Two programs housed in the Barnes Center are especially aimed at reaching out into the University and Tuscaloosa communities. One program, CrossingPoints, is a collaboration between the College of Education’s Special Education and Multiple Abilities department and the Tuscaloosa City and County Schools to provide transition services for students aged 18 to 21 with disabilities. The building also hosts the Multiple Abilities Program, a two-year program in the College of Education whose students graduate with dual certification to teach elementary and collaborative special education from kindergarten through sixth grade.
While they work to help and reach out to the community, both CrossingPoints and the Multiple Abilities Program still face a different challenge: the community’s image of the Bryce property, which until its recent vacancy, was previously guarded by fences and closed to public access. While agreeing that the new location is a step in the right direction, the people behind these programs are fully aware of the challenges their programs will face.
“Our students fight a losing battle all the time, in trying to make people see their ability over their disability,” said Amy Williamson, a classroom teacher at CrossingPoints. “I don’t like the idea of putting them in a place where they have to fight that much harder for people to realize the ability they have.”
Wolfe said the Bryce property’s image has not as much to do with its distance from the rest of campus, but rather with how it has been viewed in the past.
CrossingPoints, founded in fall 2002, teaches students about employment training, independent living, and the social and fundamental skills needed in their lives after college. Despite a low rate of employment for individuals with disabilities, Williamson said the high employment rate among CrossingPoints graduates – between 60 and 65 percent – embodies the organization’s goals.
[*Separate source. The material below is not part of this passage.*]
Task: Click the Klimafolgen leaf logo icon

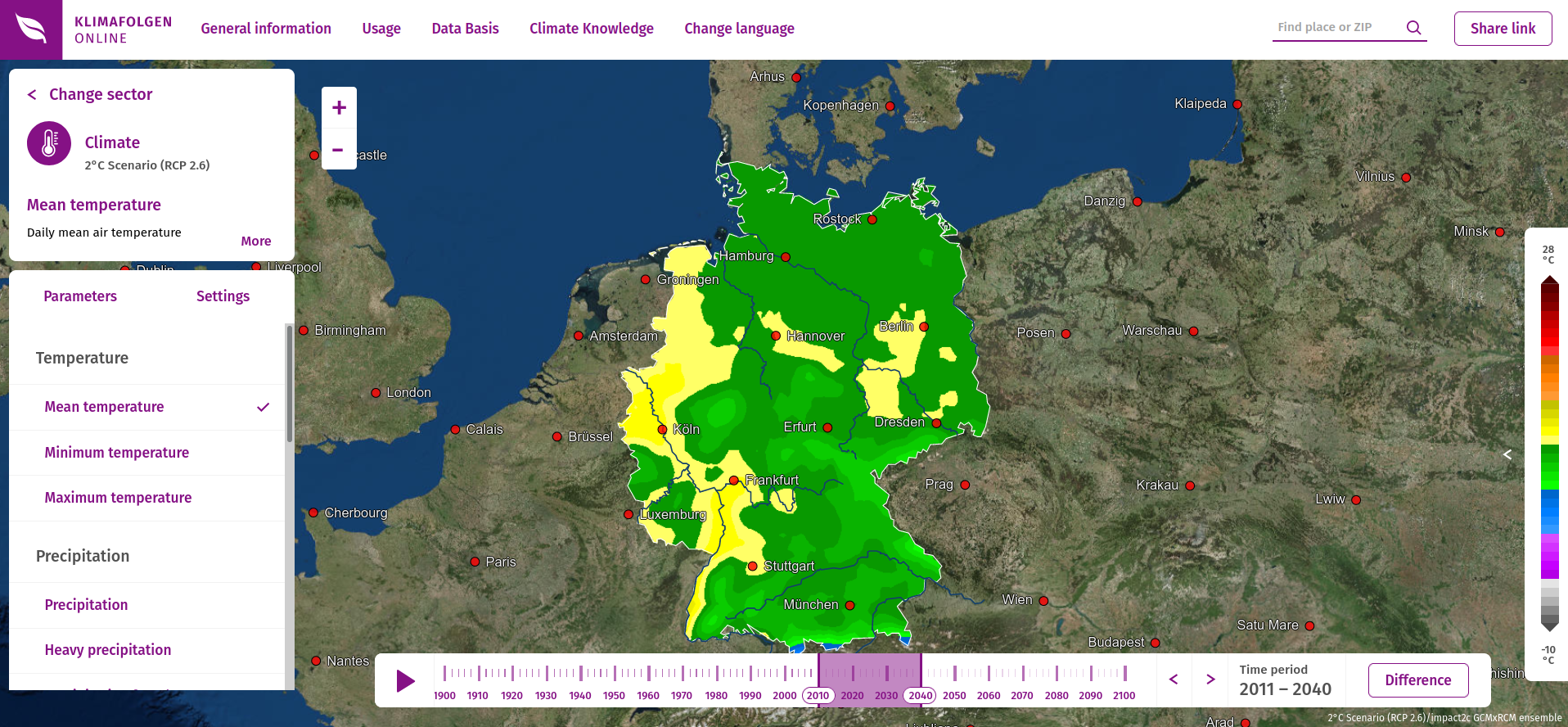Action: click(31, 29)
“It gives them purpose and meaning in life,” Williamson said. “Then they can be contributing members of society, and all those things that make you feel good, and make you one of everybody else rather than someone that’s different.”
Robinson said that as the University expands, it has been able to successfully accommodate and support the program.
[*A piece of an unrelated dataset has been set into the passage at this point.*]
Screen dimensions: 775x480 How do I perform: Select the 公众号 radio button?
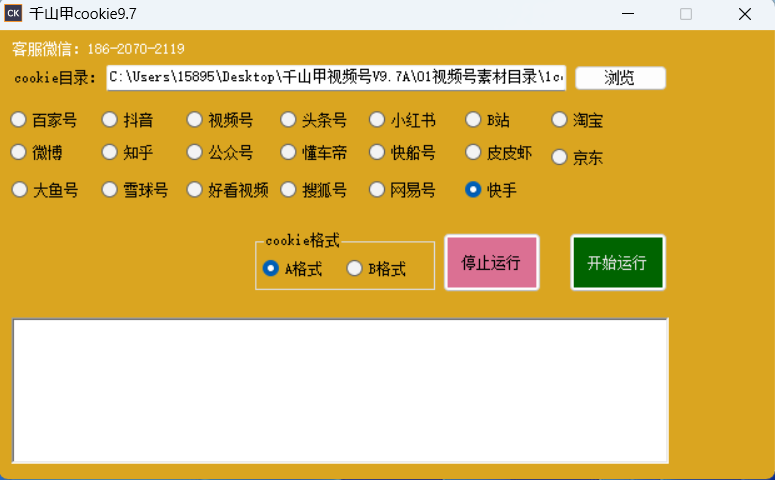tap(195, 152)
“We have job sites all over campus, and still we get students to those job sites,” Robinson said. “I think a lot of that has to do with all the community support CrossingPoints gets from the University and everyone at their job sites.”
Shirley also maintains a personal connection to CrossingPoints through her grandson Walt, a graduate of the program who has Down Syndrome and recently celebrated his 10th year working at the University’s on-campus bookstore.
“He benefitted so much from this program,” Shirley said. “We really love having Walt. He teaches us the importance of life.”
Davis has been a member of the Multiple Abilities Program since the start of her junior year. The program, she said, puts educational theory and philosophy into immediate practice, as participants interact with local students during activities that include after-school programs, one-on-one tutoring, and summer programs, as well as thirty weeks in which participants, under supervision, take the reins as teachers.
“My experience with MAP has been overwhelmingly positive,” Davis said. “The cycle of learning, acting, and reflecting makes each experience better than the last.”
“Bryce Hospital revolutionized mental health in the United States, and became a model,” Wolfe said. “It really has a great, special history, and I think telling that’ll be fun.”